Besides being excessive, Klein said, the fees contradict the Pesticide Registration Improvement Act of 2003 (PRIA), which the administration passed with the support of industry and environmental groups. PRIA was enacted to build financial stability into the pesticide industry. It created a new fee system that structured payment, decision-making and review processes. The pesticide industry agreed to pay just under $200 million in fees over five years to the Environmental Protection Agency (EPA) in exchange for this system.

“It’s very important, from a business standpoint, to be able to have certain registration activity accomplished in a certain timeframe,” said Karen Reardon, director of communications and public relations for Responsible Industry for a Sound Environment (RISE). “[It helps] agricultural and non-agricultural growers know when new products are coming on the market.”

PRIA’s stability would have to adjust to any new fees. The legislation prohibited the EPA from collecting fees for tolerance — the amount of residue allowed on a product. The proposed budget calls for the collection of these fees, along with others, for the extension of maintenance charges and the operation of a registration review program. If these fees are implemented, PRIA would have to be amended, said Elizabeth Leovey, senior adviser of PRIA implementation for the EPA.

But pesticide fees are necessary, Reardon said, as long as they are reasonable and the pesticide industry benefits from them. Under PRIA, the EPA used those fees to fund pesticide programs. If new fees are enacted, she hopes they will serve the same purpose.

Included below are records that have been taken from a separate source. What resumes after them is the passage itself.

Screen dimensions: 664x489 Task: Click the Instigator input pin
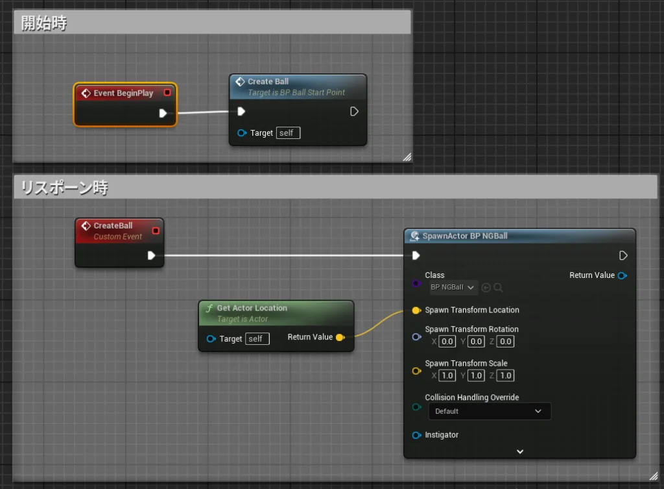[416, 435]

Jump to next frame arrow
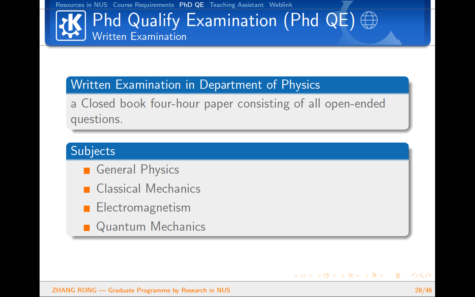point(334,276)
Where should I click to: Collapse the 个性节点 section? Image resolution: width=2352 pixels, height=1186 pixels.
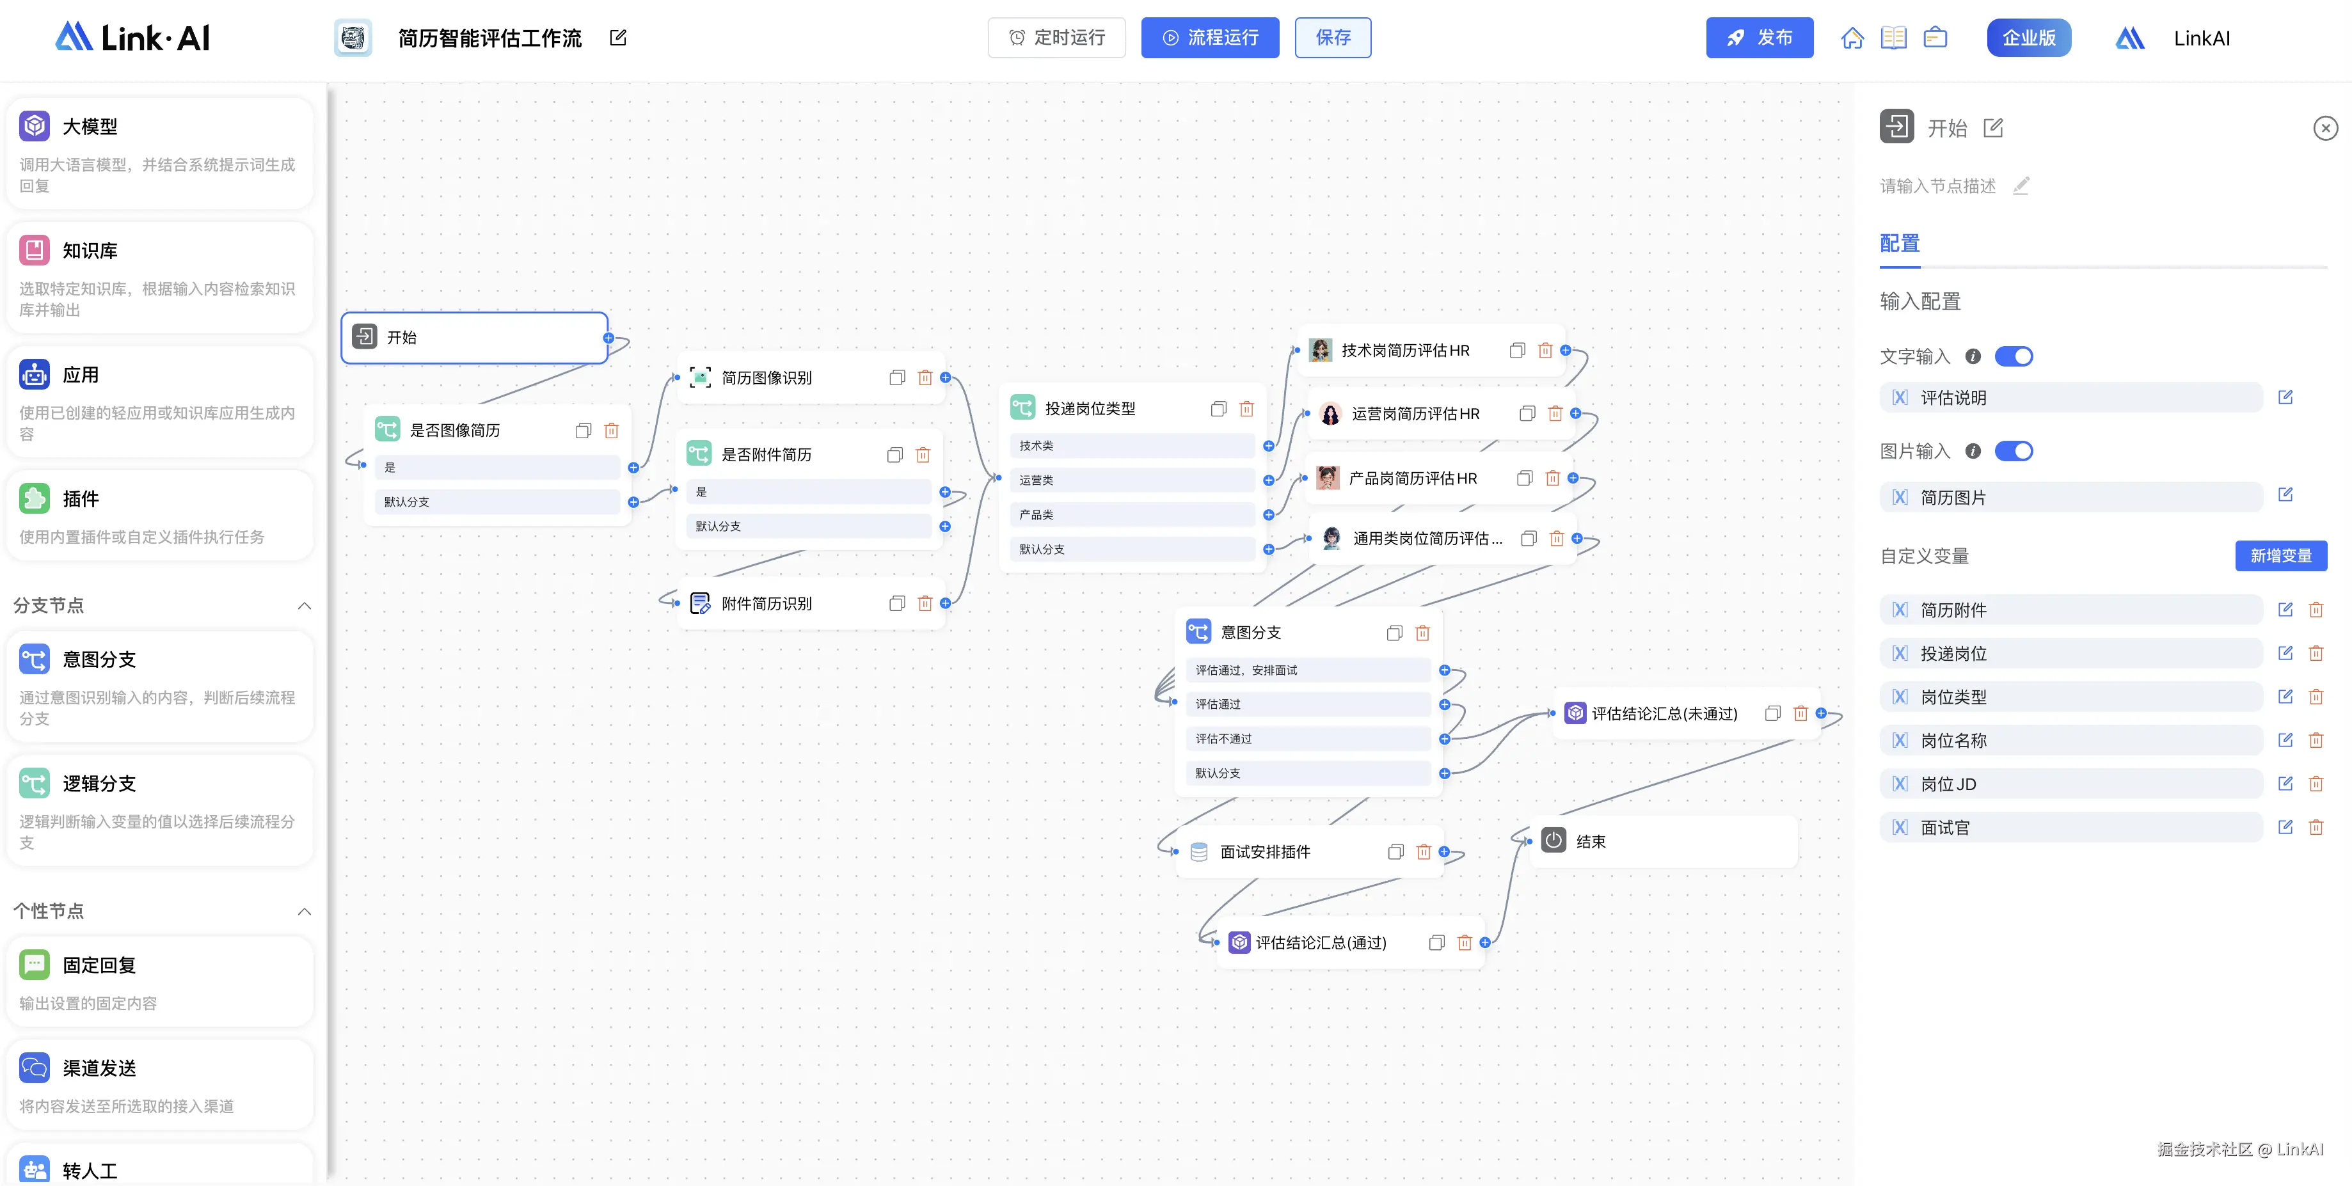pyautogui.click(x=304, y=911)
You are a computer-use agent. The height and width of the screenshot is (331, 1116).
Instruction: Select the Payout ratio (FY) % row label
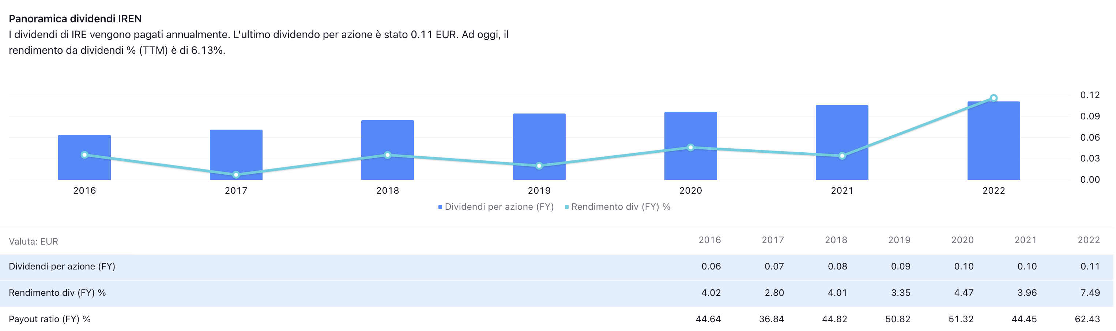49,319
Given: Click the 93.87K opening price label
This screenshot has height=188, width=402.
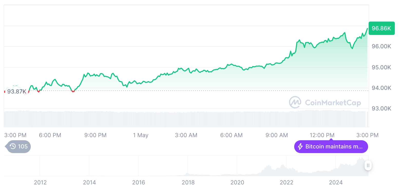Looking at the screenshot, I should (16, 91).
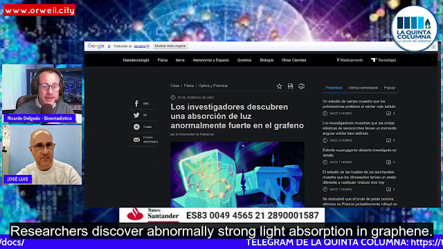Open Estrella supergigante distante article link
Screen dimensions: 443x249
click(359, 153)
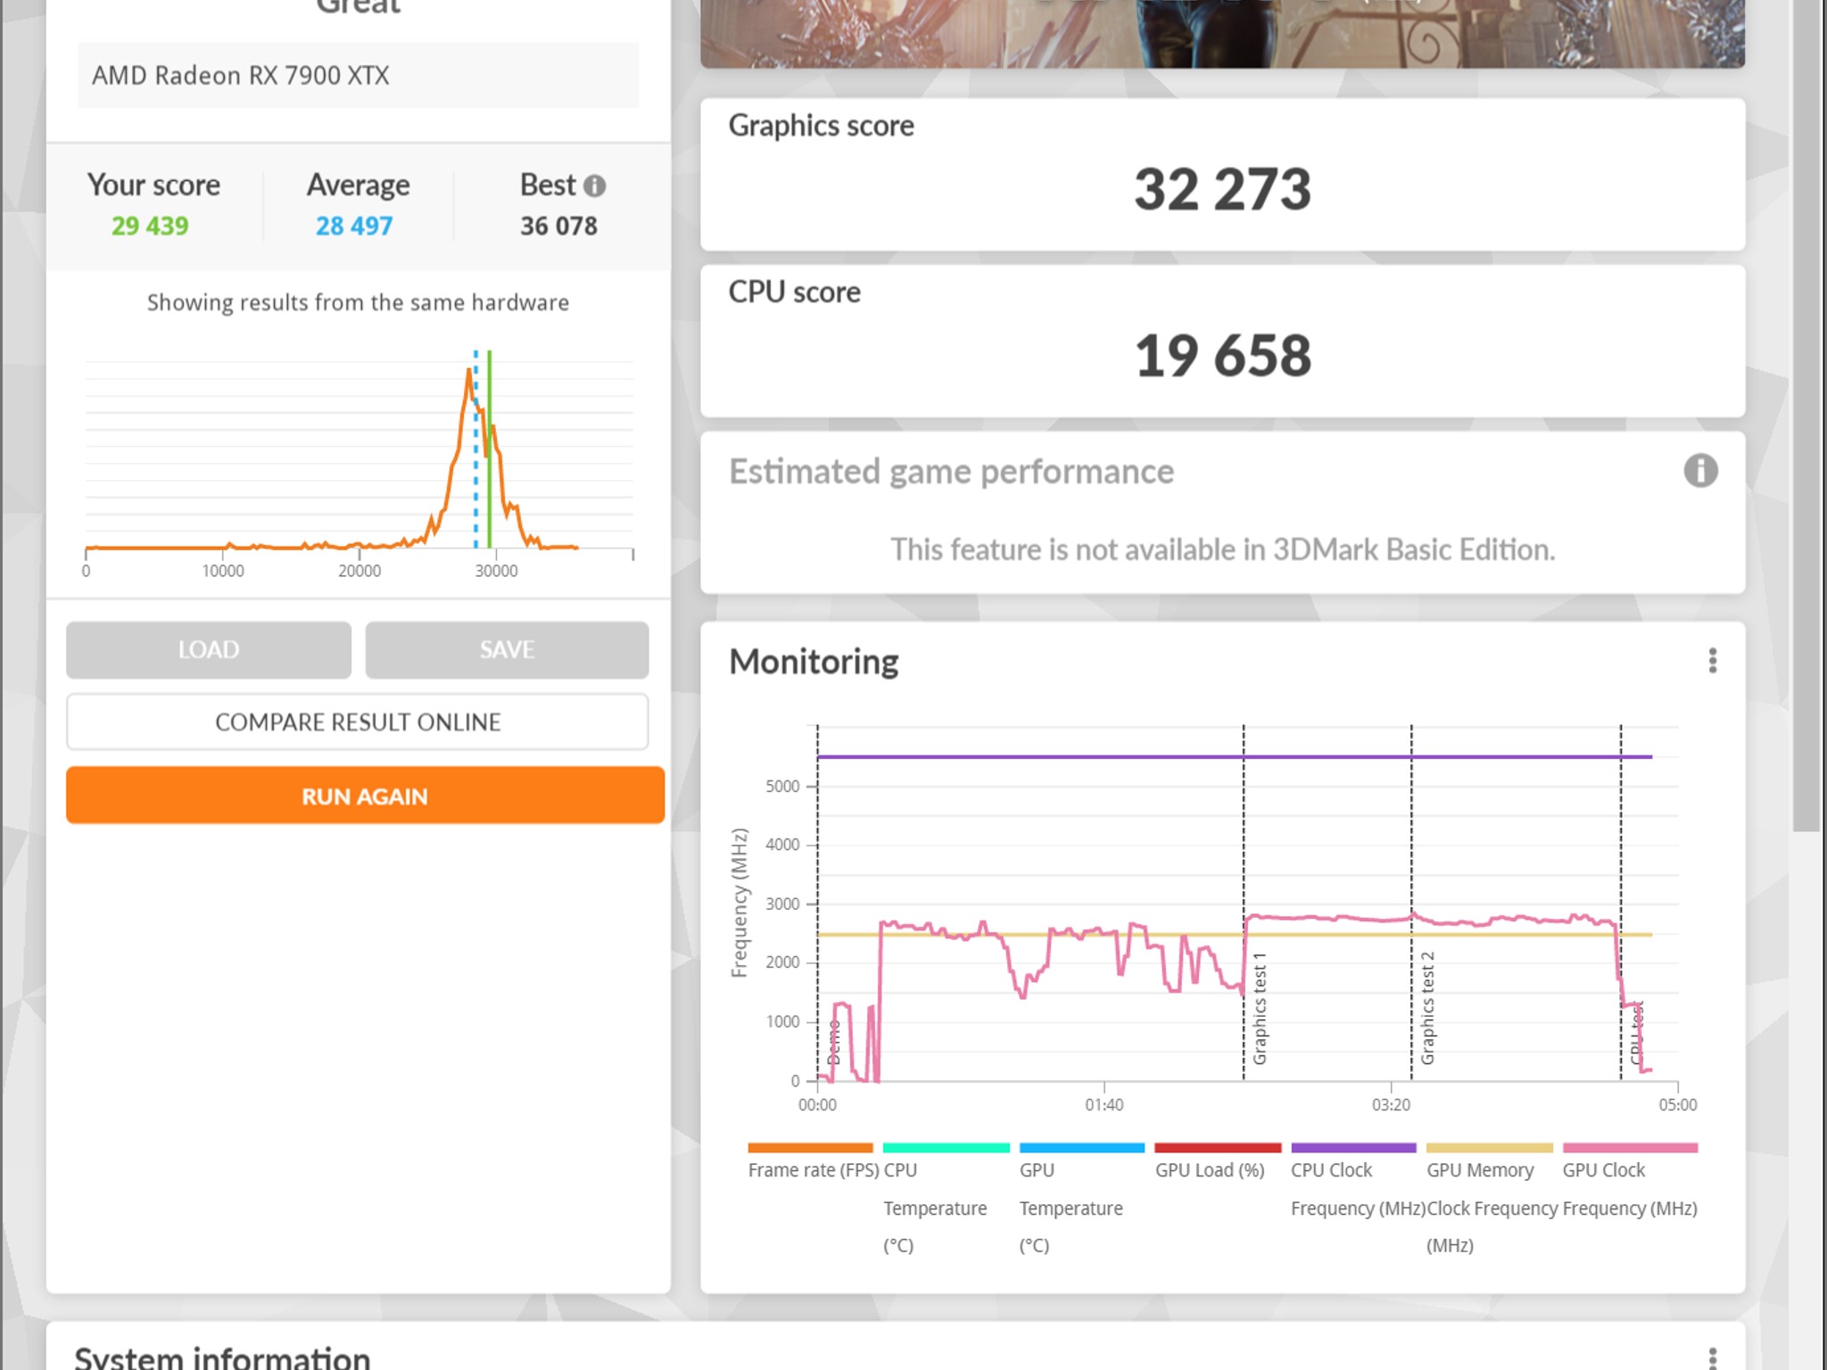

As those EPA programs have grown, the government has asked for more money. The budget outlines a need to pay for pesticide registration costs and EPA programs as the reason for the fee increase. The budget states that, “the administration has long maintained that the bulk of the costs associated with EPA’s pesticide activities should be covered by fees because pesticide registrants receive direct benefits from EPA’s services.” Those services include registering products, performing scientific risk assessments and evaluating the health impacts of pesticides.

The EPA’s services reach a wide range of industry companies, but so will potential fees, according to Bill Balek, director of legislative affairs for ISSA, a trade association for the cleaning industry.

“It’s fair to say that the fee increases [the government] is seeking are so sizeable that it will affect the whole industry, no matter the size of the business.”